-- start Provided text --

Whistlin' Jack Smith >> Formulas >> Stock Rods
Stock Rods were invented as a budget formula as Hot Rods were becoming too expensive. The formula has evolved and the cars are no longer standard
but are the largest hot rod formula (registered drivers) competing all over the UK. It is the only hot rod formula that has had World Champions
from three different nations. Seven promoters currently run Stock Rods under ORCi rules.
The class began in 1977 allowed most cars up to 1300cc in capacity and cars in standard form, windows removed but headlights kept in. The first
car that was successful was the Fiat 124 and dominated the class, but like most other oval formulas, Escorts were used, then Starlets and then
front wheel drive cars took over with the Vauxhall Nova.
The Nova is still the choice car, the newer Corsa and Saxo are used but still not getting as much success. The Toyota Starlet become the car
to have in the early 1990's but has now been phased out. Stock Rods have proved a great training ground for drivers, although not an entry level
formula they are more of a intermediate class. This years National Hot Rod World Champion Carl Boardley began racing in Stock Rods while drivers
like Mark Paffey, Andy Steward, Mark Willis, Kevin Randell and Lee Pepper have also gone onto championship success in hot rods after racing
With so many promotions and tracks available to the drivers the major titles alternate between all of them. The only title that stays at one
track is the National Championship, which forms part of the National Championship Weekend at Hednesford. This meeting is usually fully
subscribed with drivers from all over Britain and Ireland. No formal qualifying series takes place for entries into major championships but is
limted to the top points scorers from different promotions. Championship Winners
Stock Rods are run at all the major promoters; Spedeworth, Incarace, Autospeed, GMP as well as in Ireland both sides of the border. In the mid
90's Trackstar had the formula as well as independent promoters at Northampton and Ringwood.

-- end Provided text --
-- start Dataset records --

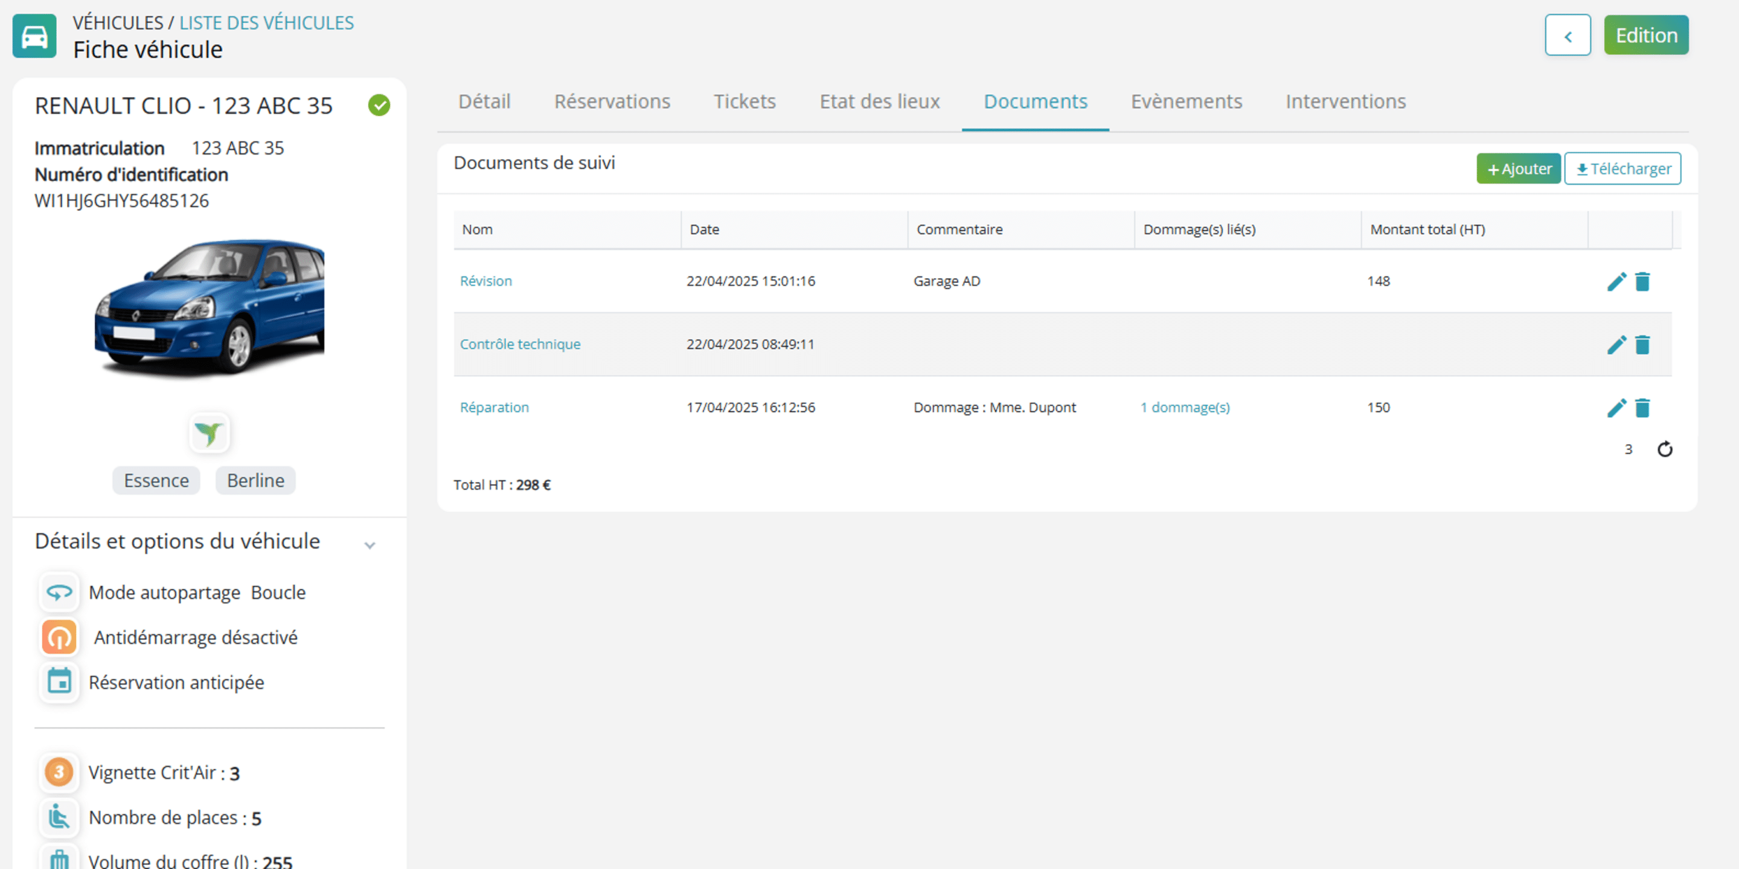This screenshot has height=869, width=1739.
Task: Open the Réservations tab
Action: 612,101
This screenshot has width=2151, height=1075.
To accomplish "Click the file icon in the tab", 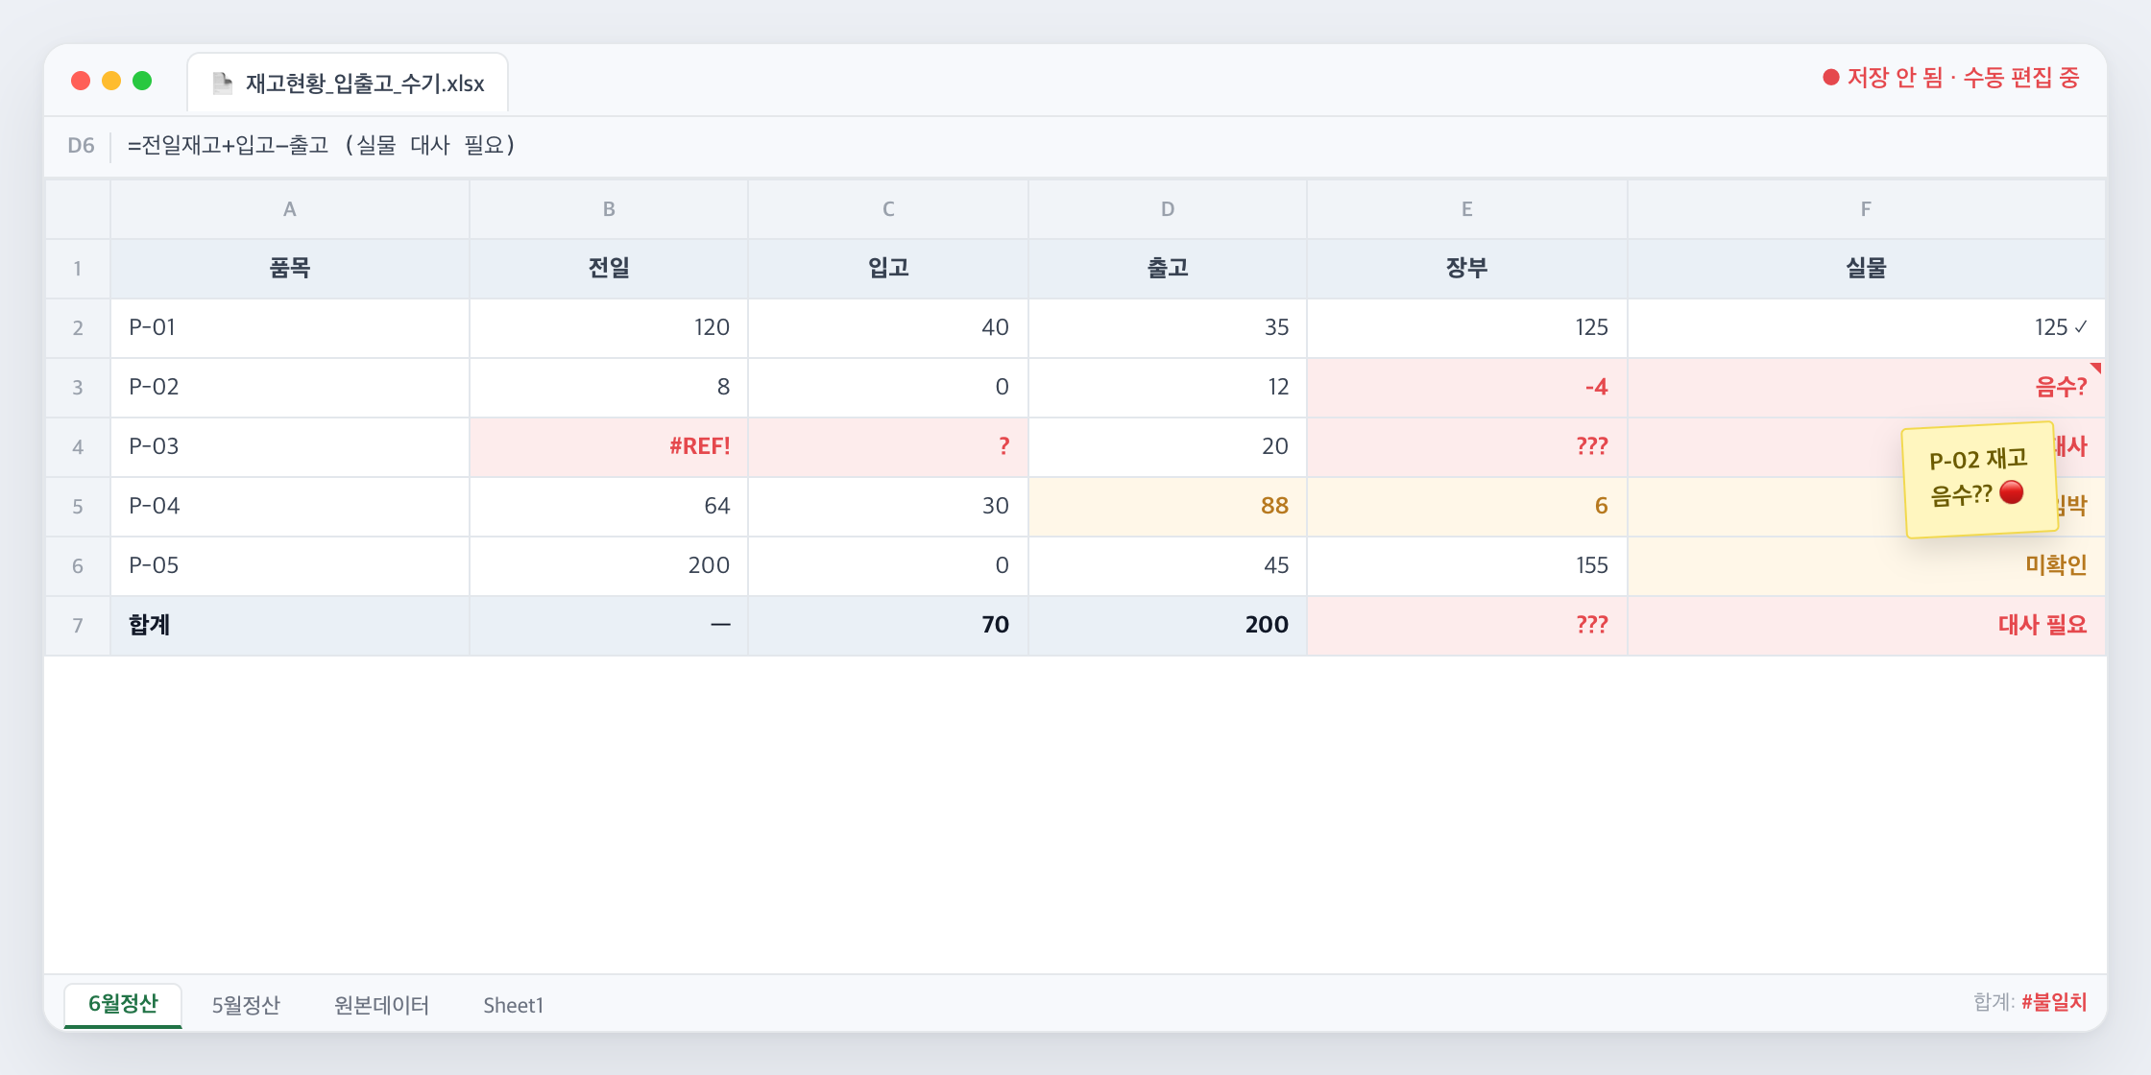I will [223, 84].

-- end Dataset records --

Challenges
a) Decide whether each statement below agrees with the Stock Rods text. Answer yes or no for each, and quote the words from the text that decide it.
(i) The class started in 1977 and allowed most cars up to 1300cc.
(ii) The National Championship moves from track to track each year.
(iii) Stock Rods are an entry-level formula.
b) Continue the Stock Rods text, starting after its final sentence.

Expected responses
a)
(i) Yes: "The class began in 1977 allowed most cars up to 1300cc in capacity"
(ii) No: "The only title that stays at one track is the National Championship"
(iii) No: "although not an entry level formula they are more of a intermediate class"

b)
Tracks Used: Aldershot, Ballymena, Birmingham, Cowdenbeath, Great Yarmouth, Hednesford, Ipswich, Lochgelly, Northampton, St Day, Taunton,
Tipperary, Wimbledon. For further information check out the Track Guide
This class really needs more models to be allowed into rules. The problem though with newer cars are injected engines and heavier cars. The Nova
has proved the best car but this car stopped production in the early 90's. When the Nova was first used it was still in production, the car is
around 25 years old now. With no more Starlets in the class it is a pure FWD class but the rules do not state they have to be.
The class does need to stop allowing competition parts and modifications to the cars, the organisers need to clamp down and punish drivers
more harshly for failing to adhere to the rules. Stock Rods are no longer the entry level formula as the cars have become too sophisicated for
the average person to start racing in. Rookie Rods have filled that void but the promoters should have clamped on improvements years ago.
Since 2008 Swaffham have a class called 1400 Rods which are very close in specification to Stock Rods, they are likely to bring their
rules inline with the others. Grimley Raceway run a class similar to the rules but are not part of the ORCi. The Rolling Thunder Show version
of Stock Rods is not ORCi. With Spedeworth Scotland running at Lochgelly the 1400 class (which was essentially Stock Rods) now fall under
the ORci umbrella.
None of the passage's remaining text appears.